See Don't Tread on Me: The Selected Letters of S. J. Perelman (1987) ed. by P. Crowther; Conversations with S. J. Perelman (1995) ed. by T. Teicholz; S. J. Perelman: A Life (1987) by D. Hermann; S. J. Perelman: An Annotated Bibliography (1985) and S. J. Perelman: A Critical Study (1987) by S. Gale.

Perelman, S. J. (Sidney Joseph)

(1904–79) writer; born in New York City. After graduating from Brown (1925), he returned to New York City to work as a cartoonist and writer for various periodicals (1925–29).
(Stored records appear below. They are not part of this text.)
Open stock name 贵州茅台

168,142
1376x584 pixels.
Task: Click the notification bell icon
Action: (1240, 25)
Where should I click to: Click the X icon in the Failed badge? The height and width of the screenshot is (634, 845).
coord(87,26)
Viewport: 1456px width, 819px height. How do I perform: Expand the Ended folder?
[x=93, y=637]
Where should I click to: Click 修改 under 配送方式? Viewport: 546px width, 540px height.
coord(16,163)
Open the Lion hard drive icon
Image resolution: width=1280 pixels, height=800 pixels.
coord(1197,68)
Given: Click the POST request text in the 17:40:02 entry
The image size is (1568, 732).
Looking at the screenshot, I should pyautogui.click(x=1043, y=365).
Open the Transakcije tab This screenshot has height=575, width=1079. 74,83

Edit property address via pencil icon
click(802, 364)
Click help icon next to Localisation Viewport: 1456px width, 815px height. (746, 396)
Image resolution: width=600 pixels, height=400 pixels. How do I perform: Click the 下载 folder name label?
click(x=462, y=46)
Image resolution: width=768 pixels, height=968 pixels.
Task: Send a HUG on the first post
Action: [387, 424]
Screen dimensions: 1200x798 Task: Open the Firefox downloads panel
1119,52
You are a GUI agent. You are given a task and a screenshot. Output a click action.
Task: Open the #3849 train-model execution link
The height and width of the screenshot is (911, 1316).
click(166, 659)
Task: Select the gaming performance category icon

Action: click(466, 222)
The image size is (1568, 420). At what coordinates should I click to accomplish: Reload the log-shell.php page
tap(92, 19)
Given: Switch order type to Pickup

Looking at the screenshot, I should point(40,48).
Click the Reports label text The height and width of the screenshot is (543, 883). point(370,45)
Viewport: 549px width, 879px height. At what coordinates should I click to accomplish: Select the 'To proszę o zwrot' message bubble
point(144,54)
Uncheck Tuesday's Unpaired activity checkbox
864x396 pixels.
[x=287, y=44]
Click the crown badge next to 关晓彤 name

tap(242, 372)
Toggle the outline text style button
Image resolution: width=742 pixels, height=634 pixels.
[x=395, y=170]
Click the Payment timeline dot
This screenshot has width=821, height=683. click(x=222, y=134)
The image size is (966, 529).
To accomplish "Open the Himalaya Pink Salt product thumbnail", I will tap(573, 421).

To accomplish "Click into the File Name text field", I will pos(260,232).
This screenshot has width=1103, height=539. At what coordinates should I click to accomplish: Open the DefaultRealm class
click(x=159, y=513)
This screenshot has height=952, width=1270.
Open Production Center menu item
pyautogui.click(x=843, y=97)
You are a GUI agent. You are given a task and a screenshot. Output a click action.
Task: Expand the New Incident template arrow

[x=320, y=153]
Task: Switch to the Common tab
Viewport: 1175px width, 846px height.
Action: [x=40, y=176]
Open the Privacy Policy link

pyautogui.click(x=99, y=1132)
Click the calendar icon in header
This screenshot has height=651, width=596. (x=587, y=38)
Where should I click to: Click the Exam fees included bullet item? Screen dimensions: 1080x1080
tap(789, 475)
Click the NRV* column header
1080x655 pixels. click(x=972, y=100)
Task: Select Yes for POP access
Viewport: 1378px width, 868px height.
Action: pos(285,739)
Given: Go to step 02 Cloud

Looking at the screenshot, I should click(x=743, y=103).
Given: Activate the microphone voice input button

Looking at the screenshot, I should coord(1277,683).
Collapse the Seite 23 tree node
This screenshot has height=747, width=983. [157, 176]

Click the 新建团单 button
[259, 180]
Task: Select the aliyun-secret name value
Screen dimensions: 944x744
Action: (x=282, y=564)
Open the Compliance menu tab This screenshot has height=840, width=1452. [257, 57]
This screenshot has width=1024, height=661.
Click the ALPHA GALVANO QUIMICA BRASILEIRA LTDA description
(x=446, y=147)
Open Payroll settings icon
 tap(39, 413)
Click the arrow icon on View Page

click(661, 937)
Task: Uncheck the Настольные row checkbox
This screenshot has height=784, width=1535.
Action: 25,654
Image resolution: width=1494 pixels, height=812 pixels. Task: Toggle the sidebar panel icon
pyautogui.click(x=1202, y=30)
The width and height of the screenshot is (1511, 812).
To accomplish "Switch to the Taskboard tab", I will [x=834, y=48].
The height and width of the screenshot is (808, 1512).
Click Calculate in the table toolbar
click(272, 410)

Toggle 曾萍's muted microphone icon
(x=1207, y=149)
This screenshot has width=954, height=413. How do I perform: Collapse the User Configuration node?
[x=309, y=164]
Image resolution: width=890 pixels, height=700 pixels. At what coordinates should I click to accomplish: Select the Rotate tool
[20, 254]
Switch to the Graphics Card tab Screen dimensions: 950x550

The first collection of his pieces, Dawn Ginsbergh's Revenge (1929), attracted the attention of Hollywood, and in the next quarter-century he would write 11 film scripts, including parts of some Marx Brothers movies. Starting in 1931, he also began to publish the first of what proved to be hundreds of pieces in the New Yorker, many of them biting satires of contemporary American mores and manners, but all written with his inimitable mix of baroque language, tongue-in-cheek parody, and zany wit. They were periodically collected in such volumes as The Most of S. J. Perelman (1958). Although he settled in Bucks County, Pa., in his later years, he was an inveterate traveler and published several books about his travels, such as Westward Ha! or Around the World in Eighty Cliches (1948).